### Task to complete
Across the records that follow, determine how many lines contain "swatch" and give only the resulting number.

### Provided information
▶

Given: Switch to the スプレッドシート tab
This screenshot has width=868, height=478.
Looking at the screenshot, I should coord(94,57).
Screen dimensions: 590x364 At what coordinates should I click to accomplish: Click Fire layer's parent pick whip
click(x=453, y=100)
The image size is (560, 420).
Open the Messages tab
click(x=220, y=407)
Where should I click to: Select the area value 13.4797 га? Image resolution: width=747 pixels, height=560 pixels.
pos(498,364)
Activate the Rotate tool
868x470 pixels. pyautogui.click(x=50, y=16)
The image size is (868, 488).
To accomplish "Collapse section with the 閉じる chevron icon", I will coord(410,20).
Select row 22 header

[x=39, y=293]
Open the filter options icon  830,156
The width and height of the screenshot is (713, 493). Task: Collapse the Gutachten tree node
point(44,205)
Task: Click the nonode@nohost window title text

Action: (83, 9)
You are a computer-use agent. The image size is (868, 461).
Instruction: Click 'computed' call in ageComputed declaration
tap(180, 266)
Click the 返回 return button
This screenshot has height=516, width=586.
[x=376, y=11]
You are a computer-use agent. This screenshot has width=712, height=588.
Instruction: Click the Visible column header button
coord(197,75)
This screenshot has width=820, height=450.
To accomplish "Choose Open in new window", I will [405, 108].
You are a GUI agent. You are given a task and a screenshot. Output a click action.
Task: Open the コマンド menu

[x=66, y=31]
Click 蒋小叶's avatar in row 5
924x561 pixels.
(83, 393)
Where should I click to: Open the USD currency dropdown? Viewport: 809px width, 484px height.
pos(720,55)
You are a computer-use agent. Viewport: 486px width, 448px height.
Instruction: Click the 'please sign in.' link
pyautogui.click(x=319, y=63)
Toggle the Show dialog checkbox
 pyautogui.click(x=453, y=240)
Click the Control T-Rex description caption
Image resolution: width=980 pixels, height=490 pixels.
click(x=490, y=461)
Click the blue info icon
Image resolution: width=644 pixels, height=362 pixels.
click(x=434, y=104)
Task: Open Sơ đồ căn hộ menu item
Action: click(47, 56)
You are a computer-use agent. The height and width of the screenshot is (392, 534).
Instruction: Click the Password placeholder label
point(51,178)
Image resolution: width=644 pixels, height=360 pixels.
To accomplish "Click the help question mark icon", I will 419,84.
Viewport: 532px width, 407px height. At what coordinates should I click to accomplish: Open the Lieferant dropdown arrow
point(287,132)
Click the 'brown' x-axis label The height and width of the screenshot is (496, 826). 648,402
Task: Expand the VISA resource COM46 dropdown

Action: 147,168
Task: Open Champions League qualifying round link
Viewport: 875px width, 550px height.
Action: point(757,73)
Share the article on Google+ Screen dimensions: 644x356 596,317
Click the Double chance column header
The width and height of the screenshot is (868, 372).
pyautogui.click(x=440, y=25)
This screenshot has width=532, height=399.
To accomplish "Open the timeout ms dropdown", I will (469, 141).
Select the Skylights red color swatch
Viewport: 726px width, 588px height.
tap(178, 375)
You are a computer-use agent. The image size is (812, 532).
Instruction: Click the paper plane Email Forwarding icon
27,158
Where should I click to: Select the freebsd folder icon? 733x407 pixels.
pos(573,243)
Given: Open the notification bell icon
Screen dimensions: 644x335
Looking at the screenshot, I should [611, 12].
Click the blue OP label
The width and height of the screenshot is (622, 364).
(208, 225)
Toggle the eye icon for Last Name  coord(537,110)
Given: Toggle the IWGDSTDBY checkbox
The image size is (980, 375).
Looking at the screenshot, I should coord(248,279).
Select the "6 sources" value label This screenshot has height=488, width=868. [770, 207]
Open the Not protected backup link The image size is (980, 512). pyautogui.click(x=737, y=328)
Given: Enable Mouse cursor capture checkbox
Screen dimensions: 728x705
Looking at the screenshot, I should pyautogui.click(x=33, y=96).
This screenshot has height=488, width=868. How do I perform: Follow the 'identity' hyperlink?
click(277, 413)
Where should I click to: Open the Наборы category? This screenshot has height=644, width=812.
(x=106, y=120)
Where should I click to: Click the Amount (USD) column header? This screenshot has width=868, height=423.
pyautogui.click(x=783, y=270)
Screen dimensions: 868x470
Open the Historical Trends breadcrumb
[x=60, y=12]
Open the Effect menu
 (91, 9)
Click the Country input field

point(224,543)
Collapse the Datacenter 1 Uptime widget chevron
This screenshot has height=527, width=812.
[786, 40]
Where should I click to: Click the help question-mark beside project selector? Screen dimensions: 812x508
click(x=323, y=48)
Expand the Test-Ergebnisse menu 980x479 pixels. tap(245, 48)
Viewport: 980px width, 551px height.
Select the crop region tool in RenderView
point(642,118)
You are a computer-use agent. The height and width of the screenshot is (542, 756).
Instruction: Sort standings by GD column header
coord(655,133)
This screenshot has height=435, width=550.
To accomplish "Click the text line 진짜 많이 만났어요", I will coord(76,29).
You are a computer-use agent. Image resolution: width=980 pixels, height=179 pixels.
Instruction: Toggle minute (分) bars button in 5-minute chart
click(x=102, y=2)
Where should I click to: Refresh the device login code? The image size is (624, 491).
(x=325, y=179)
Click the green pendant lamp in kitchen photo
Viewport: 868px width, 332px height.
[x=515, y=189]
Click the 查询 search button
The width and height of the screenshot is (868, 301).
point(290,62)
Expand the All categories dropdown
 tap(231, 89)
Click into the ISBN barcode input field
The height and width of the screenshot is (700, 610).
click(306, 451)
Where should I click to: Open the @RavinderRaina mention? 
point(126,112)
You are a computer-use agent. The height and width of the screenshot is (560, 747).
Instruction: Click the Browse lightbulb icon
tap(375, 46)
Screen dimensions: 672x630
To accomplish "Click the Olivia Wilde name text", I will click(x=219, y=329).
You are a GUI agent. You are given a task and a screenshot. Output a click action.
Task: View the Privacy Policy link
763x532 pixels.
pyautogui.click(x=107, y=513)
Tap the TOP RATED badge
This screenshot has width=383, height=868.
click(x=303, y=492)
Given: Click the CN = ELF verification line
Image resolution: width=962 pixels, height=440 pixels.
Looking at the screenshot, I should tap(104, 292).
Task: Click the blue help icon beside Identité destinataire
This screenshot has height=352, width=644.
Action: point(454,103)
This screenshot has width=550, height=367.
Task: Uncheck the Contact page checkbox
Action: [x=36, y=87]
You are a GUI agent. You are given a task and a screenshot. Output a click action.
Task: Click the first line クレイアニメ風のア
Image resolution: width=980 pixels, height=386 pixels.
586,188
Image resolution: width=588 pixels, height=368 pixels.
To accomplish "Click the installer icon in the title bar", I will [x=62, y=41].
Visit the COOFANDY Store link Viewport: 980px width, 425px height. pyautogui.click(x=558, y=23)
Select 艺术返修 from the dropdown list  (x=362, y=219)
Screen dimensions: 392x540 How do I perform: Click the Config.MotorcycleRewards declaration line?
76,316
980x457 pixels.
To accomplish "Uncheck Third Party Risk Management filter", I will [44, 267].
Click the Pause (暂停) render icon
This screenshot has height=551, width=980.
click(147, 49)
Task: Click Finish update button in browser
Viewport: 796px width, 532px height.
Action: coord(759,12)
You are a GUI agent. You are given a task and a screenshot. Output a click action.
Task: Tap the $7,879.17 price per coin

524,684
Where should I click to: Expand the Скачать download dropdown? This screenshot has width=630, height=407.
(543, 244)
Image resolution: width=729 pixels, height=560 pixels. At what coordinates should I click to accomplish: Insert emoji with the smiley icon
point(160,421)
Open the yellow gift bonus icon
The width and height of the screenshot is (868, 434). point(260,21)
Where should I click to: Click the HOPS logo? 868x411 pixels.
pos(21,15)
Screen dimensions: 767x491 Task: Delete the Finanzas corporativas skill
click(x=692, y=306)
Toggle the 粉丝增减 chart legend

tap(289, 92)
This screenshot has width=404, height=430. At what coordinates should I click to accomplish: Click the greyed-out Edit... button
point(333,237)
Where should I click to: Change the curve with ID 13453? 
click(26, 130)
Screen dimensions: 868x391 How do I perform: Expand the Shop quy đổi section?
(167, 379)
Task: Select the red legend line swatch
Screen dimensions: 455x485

◀

### Written answer
2